Plaintiffs in the vitamin C case crossed a major hurdle last September, when Judge Brian Cogan rejected the companies’ summary judgment argument that Chinese regulations forced them to act as a cartel. Aland is represented by Orrick, Herrington & Sutcliffe in the litigation. The remaining defendants, Hebei Welcome Pharmaceutical Co., Northeast Pharmaceutical Group, and Weisheng Pharmaceutical Co., are represented by Baker & McKenzie; Greenberg Traurig; and Zelle, Hofmann, Voelbel & Mason, respectively. (Defense counsel either declined to comment or did not respond to our calls.) In an unprecedented move, the Chinese Ministry of Commerce appeared in the case as an amicus, and its lawyers at Sidley Austin argued that the manufacturers were compelled to follow a “government mandated price and output control regime.” Although Cogan found that the ministry did “encourage” the cartel, he wrote that it did “not establish that Chinese law ‘required’ defendants to follow their anticompetitive predilections.”
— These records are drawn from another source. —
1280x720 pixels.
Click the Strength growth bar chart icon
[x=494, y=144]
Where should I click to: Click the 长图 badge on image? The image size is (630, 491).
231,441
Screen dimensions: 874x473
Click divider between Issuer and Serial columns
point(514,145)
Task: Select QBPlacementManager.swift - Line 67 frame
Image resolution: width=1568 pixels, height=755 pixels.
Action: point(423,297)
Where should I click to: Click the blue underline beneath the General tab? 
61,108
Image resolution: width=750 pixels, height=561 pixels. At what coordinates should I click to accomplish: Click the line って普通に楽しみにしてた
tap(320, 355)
Even though the plaintiffs have reached their first settlement, James Southwick of Susman Godfrey, another co–lead counsel for the direct purchasers, says he’s less surprised than his colleagues that the government has remained on the sidelines in the case, given the limited resources of the antitrust division. “The antitrust laws recognize there’s a limit to the government’s ability to do it all,” Southwick says. Since the beginning of the vitamin C case, the division has actively pursued more lucrative price-fixing cases against foreign manufacturers in the dynamic random access memory (DRAM) and flat-panel LCD industries. According to the Justice Department, DRAM prosecutions have resulted in more than $700 million in criminal fines against companies in Germany, South Korea, and Japan, and the LCD cases have netted nearly $900 million in fines against companies from South Korea, Taiwan, and Japan as of this March.
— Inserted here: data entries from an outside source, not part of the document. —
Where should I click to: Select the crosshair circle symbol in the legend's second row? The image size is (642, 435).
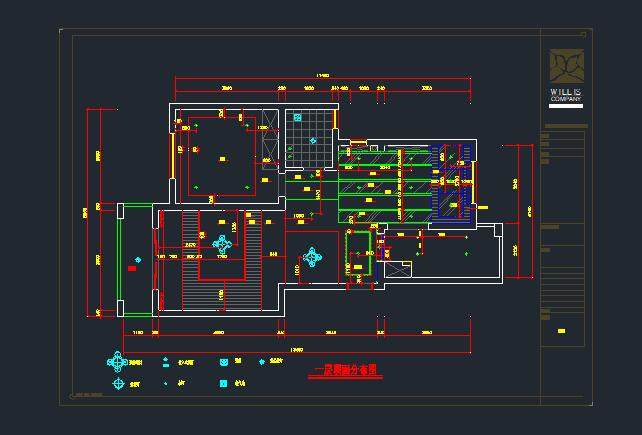pyautogui.click(x=118, y=383)
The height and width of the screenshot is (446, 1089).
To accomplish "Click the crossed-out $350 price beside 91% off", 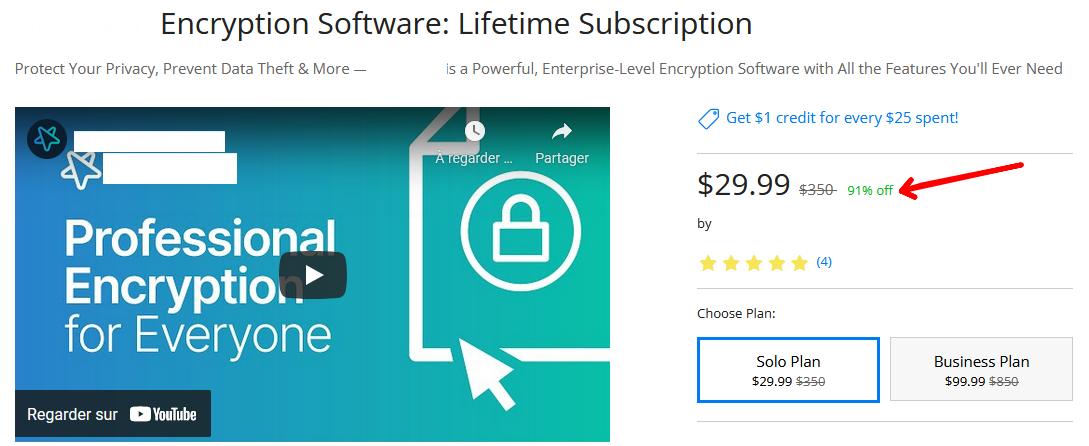I will coord(817,190).
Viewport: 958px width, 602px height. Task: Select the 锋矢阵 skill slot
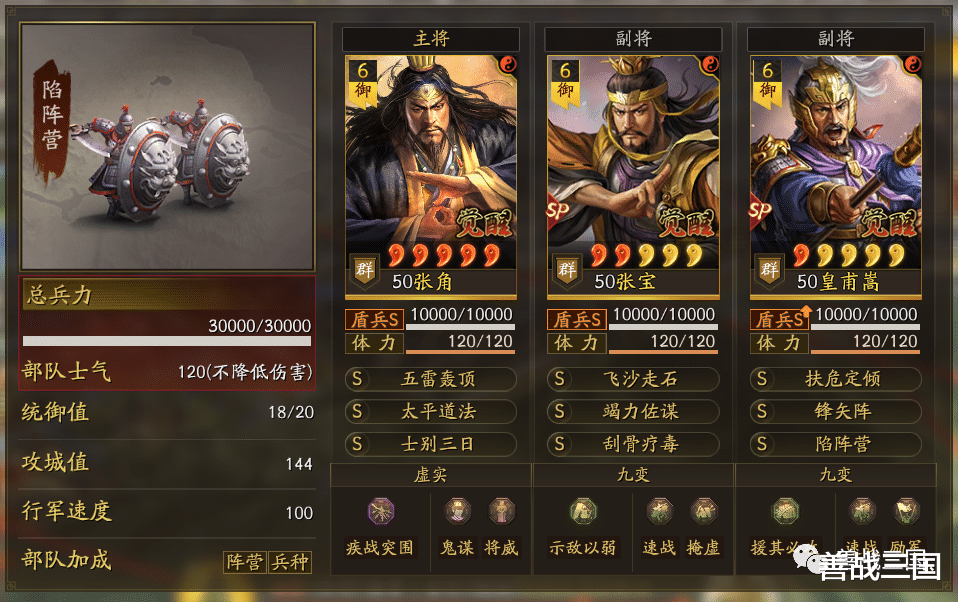(x=835, y=411)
Professor Connor is also less alarmed by the government’s absence than Isaacson and Hausfeld. He says that federal prosecutors tend to target companies with significant U.S. assets in price-fixing cases, and none of the Chinese defendants fit that description. According to Connor, only about half of all antitrust cases that end in a settlement involve government action. For example, in the initial vitamin cartel prosecutions, the U.S. government only filed criminal charges against the manufacturers of eight of the 16 vitamins where some sort of settlement was reached. (The others involved foreign government enforcement actions abroad or private litigants pursuing civil cases in the United States and Canada.) Another possible deterrent for the Justice Department, he adds, is that federal prosecutors face the extra burden of having to prove a criminal case beyond a reasonable doubt rather than the lower civil standard of a preponderance of the evidence that private lawyers face.
Hausfeld, for his part, has one other possible explanation for the government’s inaction: “One of the explanations might be that the government felt that Bill’s firm, my firm, and Jim’s firm could adequately deal with this issue,” he says. “Other than that, you have to ask the government.”